The Memorial to the Murdered Jews of Europe occupies a 19,000-square-metre site one block south of the Brandenburg Gate, in the centre of Berlin. Peter Eisenman's design — selected after a decade-long controversy and revised repeatedly before construction began in 2003 — consists of 2,711 grey concrete stelae arranged in a grid across undulating ground. It opened in May 2005, sixty years after the end of the Second World War.
The stelae vary in height from near-flush with the ground at the field's edges to over four metres at its centre, where the topography dips and the blocks tower above visitors walking between them. This simple topographic device transforms the experience entirely: what reads from outside as a legible grid dissolves on entry into a disorienting labyrinth of narrow corridors, shifting light and compressed space. The geometry is absolute but the experience is anything but — the field produces isolation, unease, and an odd kind of silence even within a busy city.
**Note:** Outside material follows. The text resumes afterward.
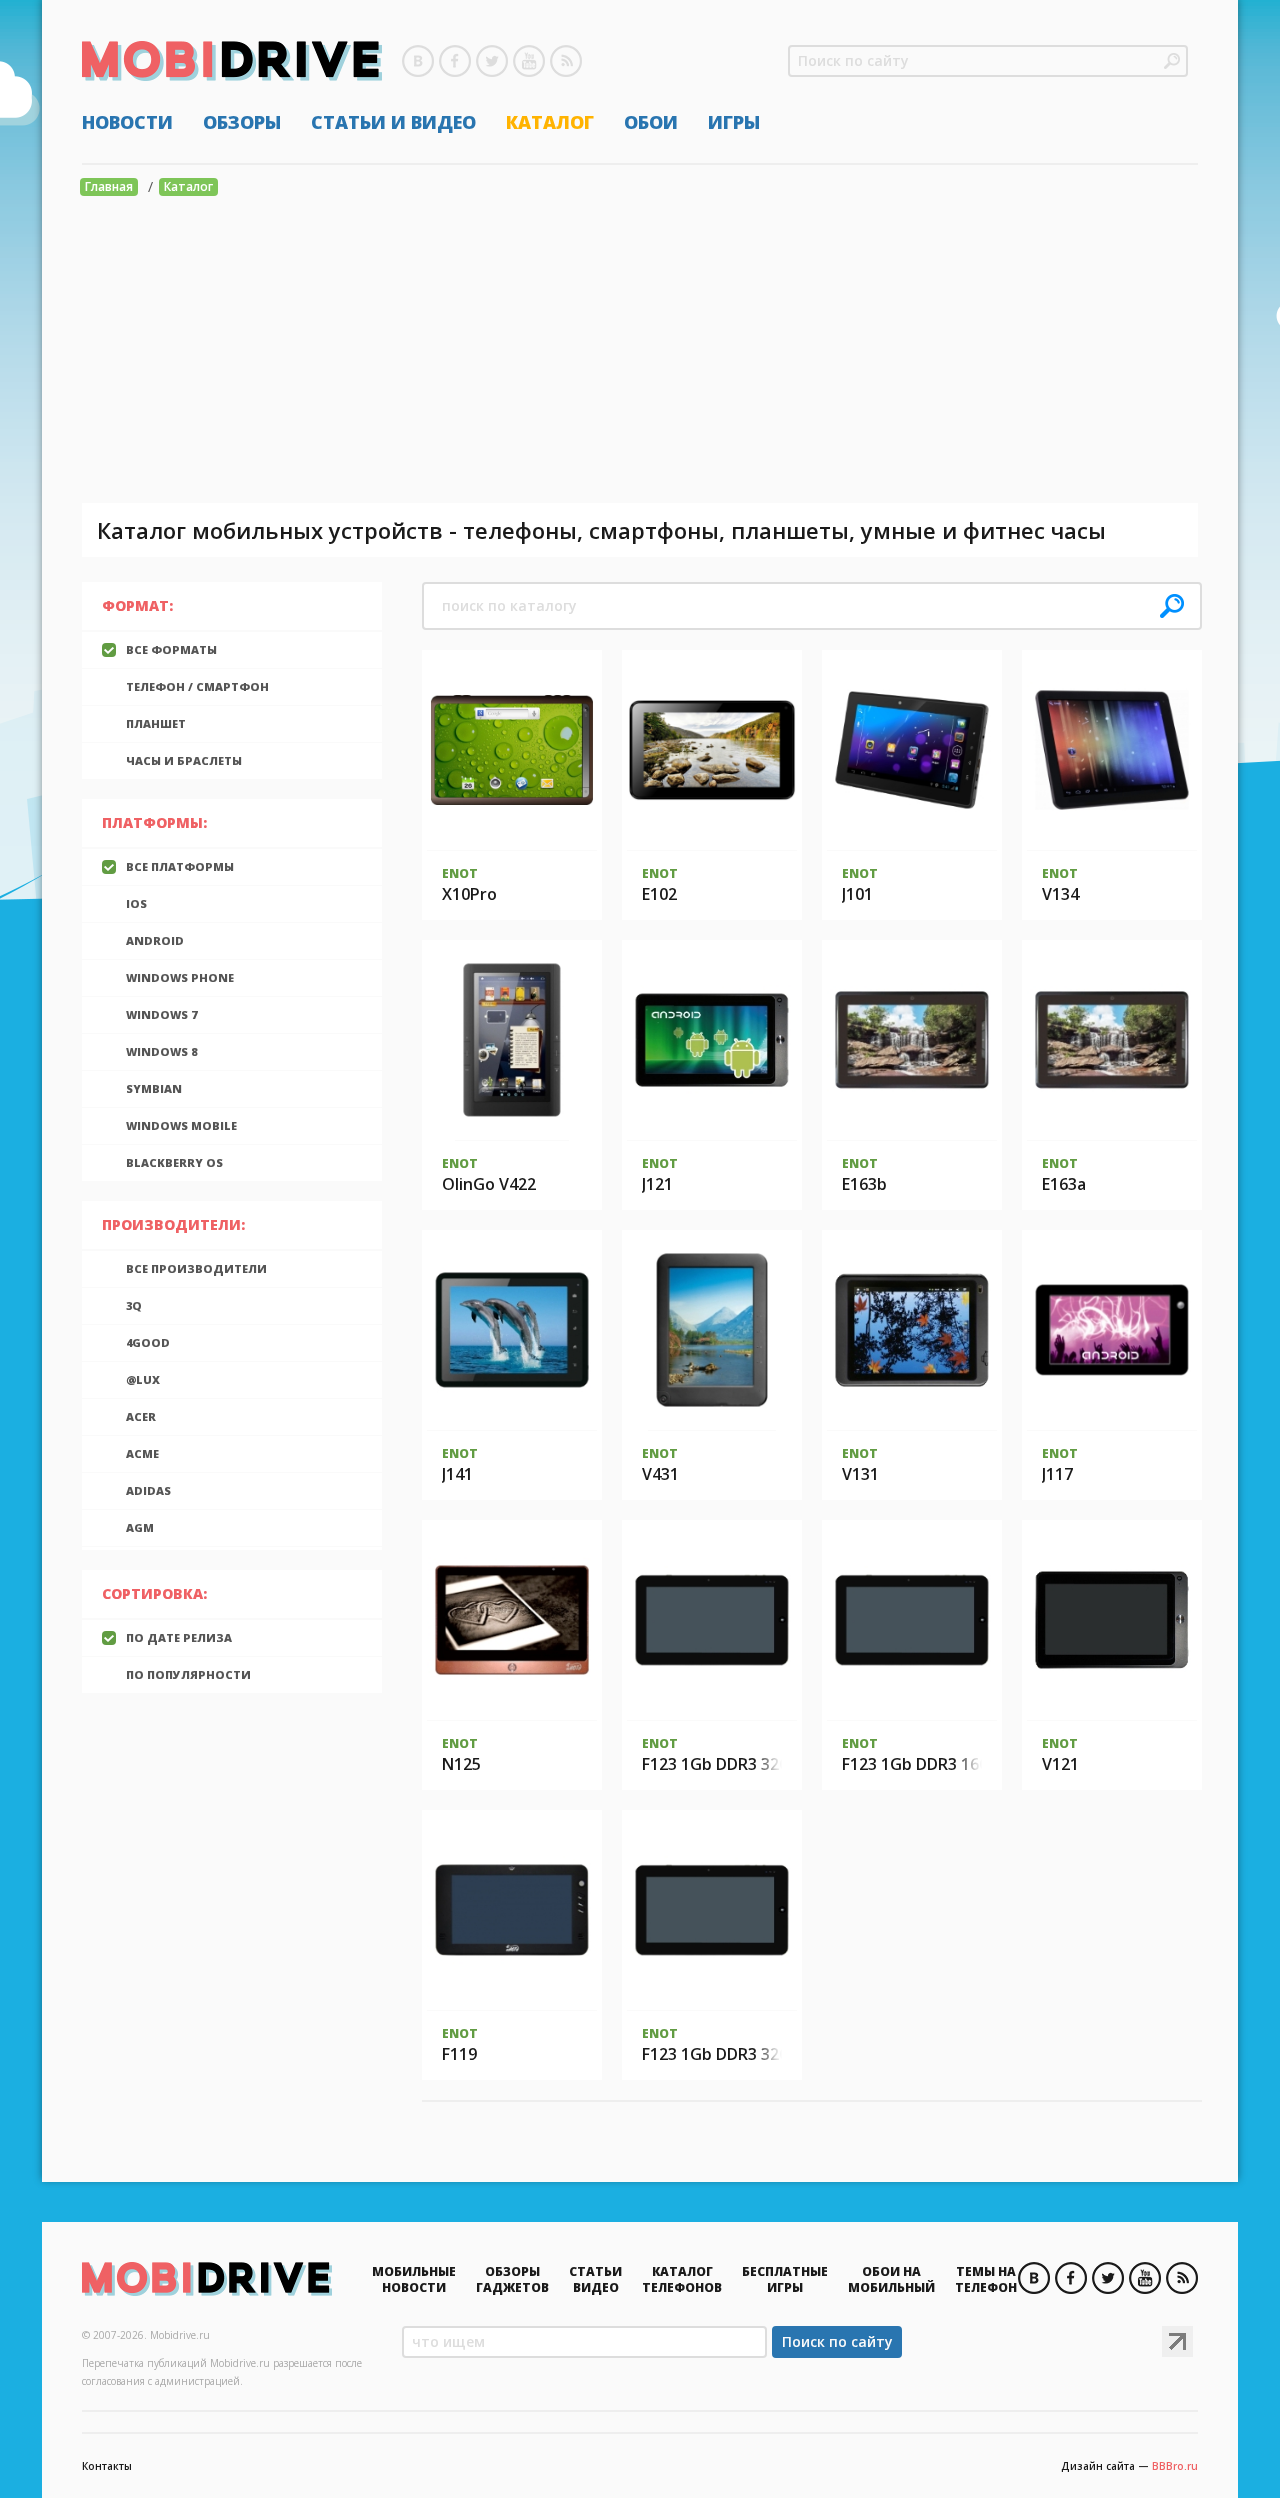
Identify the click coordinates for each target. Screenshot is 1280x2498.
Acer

Eisenman has resisted fixed symbolic readings of the work, describing it as an open field of signification rather than a narrative memorial. The absence of names, of images, of explicit reference forces visitors to construct their own relationship to the space and what it represents. An underground information centre beneath the field provides historical documentation.
The memorial is controversial architecturally — the repetition, the refusal of conventional memorial language, the scale — but few spaces in Berlin match its psychological weight. It should be walked through slowly, not photographed from the edge. The changing light conditions across the day, and the contrast between the field's interior and the city visible above the stelae, are central to the experience.